## begin Document text

"Pretend" is a song by American singer Tinashe. It was released as her second single from her debut album Aquarius. The song, which was produced by producer Detail, features a guest verse from Harlem-based rapper ASAP Rocky.

Composition

In an interview with Rap-Up, Tinashe talked about the concept behind the song. She said “The song with Rocky is definitely kind of a contemporary-sounding song, it doesn’t really sound like a lot of other songs on the radio, but it’s a midtempo feel and it’s kinda minimalistic in the track.” And when speaking about the song's meaning, she said, ""Pretend" is basically about when you're in a relationship and instead of dealing with the stuff that you deal with in a relationship, you don't want to do that. You're just going to pretend that everything is fine. I think a lot of people can relate."

"Pretend" is a pop song written by Tinashe, Lyrica Anderson and ASAP Rocky and was produced by Detail.

Release and critical reception
"Pretend" premiered on August 22, 2014 online.

Exclaim! editor Gregory Adams complimented the singers vocals saying "Her voice builds up to an emotional cry in the chorus, which finds her praising the concept of "a love that never ends." Chris DeVille from Stereogum was less vocal about ASAP Rocky's appearance on the song but praised Tinashe by saying "her performance is the showstopper here."

Music video
The song's official music video, directed by Jodeb, was shot on August 19, 2014 and released on September 29, 2014.

## end Document text
## begin Recorded data

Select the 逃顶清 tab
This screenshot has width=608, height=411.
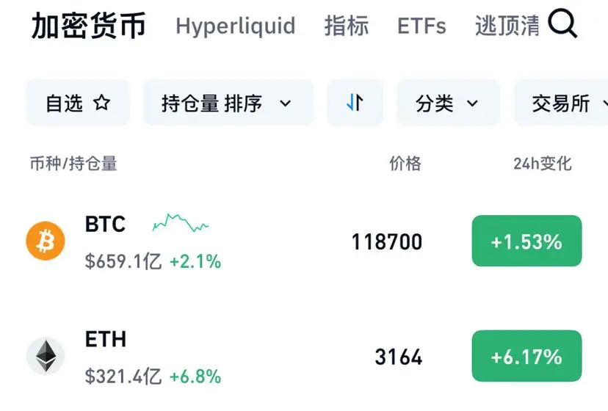507,26
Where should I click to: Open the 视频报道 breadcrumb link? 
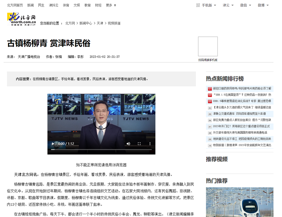click(114, 23)
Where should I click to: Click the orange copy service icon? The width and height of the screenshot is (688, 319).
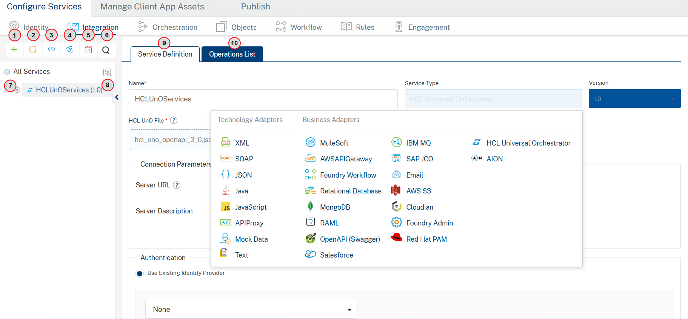click(x=33, y=50)
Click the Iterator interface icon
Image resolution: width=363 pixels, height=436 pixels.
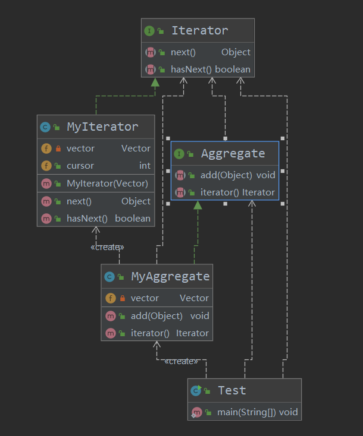tap(149, 30)
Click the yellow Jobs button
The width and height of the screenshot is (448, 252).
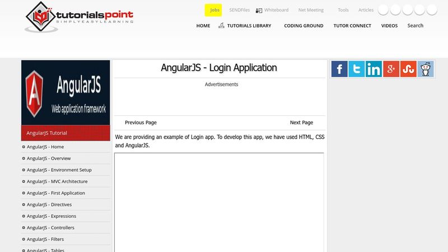pos(213,10)
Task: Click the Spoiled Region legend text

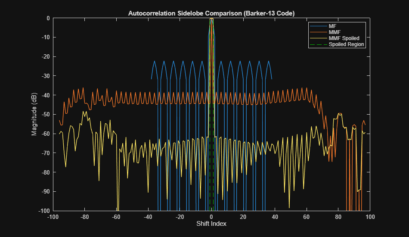Action: 346,44
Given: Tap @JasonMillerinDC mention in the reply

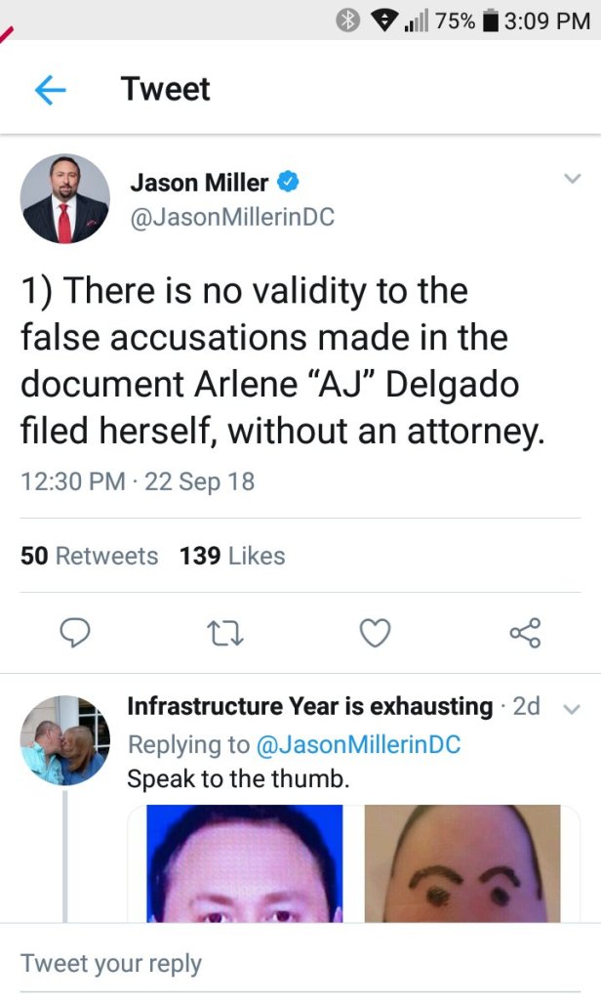Looking at the screenshot, I should click(x=357, y=744).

## end Recorded data

Requirements =
1 – Answer these from the article on the song "Pretend" above:
(a) Who produced the song?
(b) On what date did the song premiere online?
(c) Who directed the song's official music video?
2 – Write out the part of the "Pretend" article from "Composition" to "22, 2014 online.", word for word.

Expected outputs =
1 –
(a) Detail
(b) August 22, 2014
(c) Jodeb

2 –
Composition

In an interview with Rap-Up, Tinashe talked about the concept behind the song. She said “The song with Rocky is definitely kind of a contemporary-sounding song, it doesn’t really sound like a lot of other songs on the radio, but it’s a midtempo feel and it’s kinda minimalistic in the track.” And when speaking about the song's meaning, she said, ""Pretend" is basically about when you're in a relationship and instead of dealing with the stuff that you deal with in a relationship, you don't want to do that. You're just going to pretend that everything is fine. I think a lot of people can relate."

"Pretend" is a pop song written by Tinashe, Lyrica Anderson and ASAP Rocky and was produced by Detail.

Release and critical reception
"Pretend" premiered on August 22, 2014 online.